Quem é contrário ao passaporte biológico alega que existem muitas causas, muitas não estudadas convenientemente, que podem produzir essas alterações e que essa ferramenta acaba com a presunção de inocência do ciclista, assumindo que se há anomalia é porque ele é culpado, ao mesmo tempo que o obriga a justificar a origem dos parâmetros suspeitos.

Mas, se algo nos demonstrou a história, sem ir mais longe, as figuras de vencedores do Tour de France como Bjarne Riis ou Lance Armstrong, é que durante toda a sua carreira estiveram fazendo uso de EPO e outras substâncias sem dar positivo em nenhum controle. De fato, hoje em dia se fala do uso de microdoses de diferentes substâncias de forma que estas sejam eliminadas rapidamente do organismo para não serem detectadas nos controles ordinários e, ao mesmo tempo, não produzam melhorias tão grandes que deixem o ciclista em evidência no passaporte biológico, o que seria, jogar no limite da legalidade.
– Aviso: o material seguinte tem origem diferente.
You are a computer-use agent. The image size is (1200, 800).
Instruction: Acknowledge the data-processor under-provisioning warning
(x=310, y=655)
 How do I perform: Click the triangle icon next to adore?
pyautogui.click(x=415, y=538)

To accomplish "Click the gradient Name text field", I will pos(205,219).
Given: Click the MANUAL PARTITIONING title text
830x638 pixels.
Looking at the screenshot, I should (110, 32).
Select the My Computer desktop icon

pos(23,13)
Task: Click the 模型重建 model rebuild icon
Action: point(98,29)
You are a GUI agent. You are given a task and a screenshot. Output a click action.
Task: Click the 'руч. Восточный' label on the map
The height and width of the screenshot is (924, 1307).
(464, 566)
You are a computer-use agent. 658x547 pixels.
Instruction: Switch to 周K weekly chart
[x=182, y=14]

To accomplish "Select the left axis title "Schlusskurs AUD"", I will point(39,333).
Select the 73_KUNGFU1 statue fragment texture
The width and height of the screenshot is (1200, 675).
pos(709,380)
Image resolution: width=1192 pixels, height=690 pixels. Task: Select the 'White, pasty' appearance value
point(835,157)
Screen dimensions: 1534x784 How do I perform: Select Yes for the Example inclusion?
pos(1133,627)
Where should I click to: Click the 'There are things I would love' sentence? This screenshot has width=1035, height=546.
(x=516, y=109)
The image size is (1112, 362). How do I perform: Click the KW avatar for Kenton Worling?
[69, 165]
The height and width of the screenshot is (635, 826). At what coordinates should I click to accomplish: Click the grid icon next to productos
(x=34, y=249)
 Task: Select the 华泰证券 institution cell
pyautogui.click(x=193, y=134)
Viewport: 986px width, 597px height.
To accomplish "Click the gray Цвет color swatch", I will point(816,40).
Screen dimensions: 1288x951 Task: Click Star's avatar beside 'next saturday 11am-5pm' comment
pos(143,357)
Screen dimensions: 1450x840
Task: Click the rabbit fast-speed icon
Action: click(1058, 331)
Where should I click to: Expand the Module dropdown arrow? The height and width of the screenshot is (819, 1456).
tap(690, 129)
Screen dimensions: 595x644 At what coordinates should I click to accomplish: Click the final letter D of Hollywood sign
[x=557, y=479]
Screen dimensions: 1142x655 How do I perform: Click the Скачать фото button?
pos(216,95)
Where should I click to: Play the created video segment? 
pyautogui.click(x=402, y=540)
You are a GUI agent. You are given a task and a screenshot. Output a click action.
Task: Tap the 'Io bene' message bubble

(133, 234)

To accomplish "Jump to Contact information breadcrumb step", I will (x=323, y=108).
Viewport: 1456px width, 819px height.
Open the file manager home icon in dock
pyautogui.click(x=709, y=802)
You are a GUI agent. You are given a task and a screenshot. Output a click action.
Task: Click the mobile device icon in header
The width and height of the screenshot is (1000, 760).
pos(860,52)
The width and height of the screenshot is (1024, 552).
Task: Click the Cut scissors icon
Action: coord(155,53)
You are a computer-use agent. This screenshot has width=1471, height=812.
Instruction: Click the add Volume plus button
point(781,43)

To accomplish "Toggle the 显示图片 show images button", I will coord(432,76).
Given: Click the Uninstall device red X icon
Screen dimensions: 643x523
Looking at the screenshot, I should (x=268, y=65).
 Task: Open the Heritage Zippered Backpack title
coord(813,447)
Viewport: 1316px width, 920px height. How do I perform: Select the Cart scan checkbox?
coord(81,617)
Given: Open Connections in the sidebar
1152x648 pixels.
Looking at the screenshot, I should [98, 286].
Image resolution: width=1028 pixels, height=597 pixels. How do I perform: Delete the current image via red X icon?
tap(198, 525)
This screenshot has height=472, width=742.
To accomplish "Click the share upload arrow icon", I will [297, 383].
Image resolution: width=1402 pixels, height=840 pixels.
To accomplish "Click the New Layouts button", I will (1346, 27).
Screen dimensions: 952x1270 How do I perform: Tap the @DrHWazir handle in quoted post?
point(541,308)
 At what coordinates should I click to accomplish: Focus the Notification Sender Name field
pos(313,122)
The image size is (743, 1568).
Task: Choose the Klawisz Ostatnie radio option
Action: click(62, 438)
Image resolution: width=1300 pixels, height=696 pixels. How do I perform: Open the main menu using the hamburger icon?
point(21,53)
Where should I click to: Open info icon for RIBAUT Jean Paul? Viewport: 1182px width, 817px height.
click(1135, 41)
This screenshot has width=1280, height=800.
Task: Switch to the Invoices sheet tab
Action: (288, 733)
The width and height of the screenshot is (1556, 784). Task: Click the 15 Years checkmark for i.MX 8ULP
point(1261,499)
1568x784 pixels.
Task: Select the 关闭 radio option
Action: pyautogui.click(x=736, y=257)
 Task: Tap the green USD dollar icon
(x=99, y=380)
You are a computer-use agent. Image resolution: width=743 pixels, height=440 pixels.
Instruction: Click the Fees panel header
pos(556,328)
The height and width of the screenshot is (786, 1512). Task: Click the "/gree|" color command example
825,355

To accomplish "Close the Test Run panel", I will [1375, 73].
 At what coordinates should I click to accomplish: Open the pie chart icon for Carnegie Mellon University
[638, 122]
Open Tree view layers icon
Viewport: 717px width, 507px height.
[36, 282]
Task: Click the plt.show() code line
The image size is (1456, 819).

Seria algo assim como dirigir a 130 km/h em uma rodovia limitada a 120. É complicado que você seja multado, mas pode se distrair, não frear em um radar e ser pego.
De fato, de todos os sancionados mediante os dados do passaporte biológico, apenas em dois casos os ciclistas acabaram absolvidos após diferentes recursos e uma intensa luta legal. Trata-se de Roman Kreuziger, que conseguiu que a UCI retirasse a proposta de sanção após argumentar que as mudanças em seus parâmetros estavam relacionadas a um problema de tireoide. O outro absolvido foi o ciclista basco Ibai Salas, embora, em seu caso, foi a justiça ordinária que rejeitou o uso do passaporte biológico devido às dúvidas de veracidade que esse método pode oferecer. Um caminho que agora terá que trilhar Oier Lazkano se quiser que isso não signifique o fim de sua carreira esportiva.

No entanto, desde os mencionados casos, a UCI procura que as evidências sejam totalmente claras antes de iniciar um procedimento de sanção mediante o passaporte biológico. É por isso que, no caso de Oier Lazkano, as anomalias estavam sendo detectadas durante os últimos três anos até que decidiram que tinham evidências suficientes para promover a sanção do vitoriano.
Em todo caso, o que ninguém pode negar é que o ciclismo mudou muito desde aquela primeira década dos anos 2000, quando os anúncios de positivos eram um gotejamento constante que destruía a credibilidade do ciclismo e fazia o público e patrocinadores fugirem. A implantação do ADAMS e do passaporte biológico representou um antes e um depois que dificultou muito mais para os trapaceiros buscarem melhorias além do treinamento, nutrição ou concentrações em altitude.
Obviamente, as trapaças não desapareceram, como falávamos antes sobre as microdoses de substâncias proibidas ou as autorizações terapêuticas para consumir determinados medicamentos, além de algum sistema de doping que ainda não tenha transcendido; no entanto, pouco tem a ver a situação com aqueles anos 90 e 2000.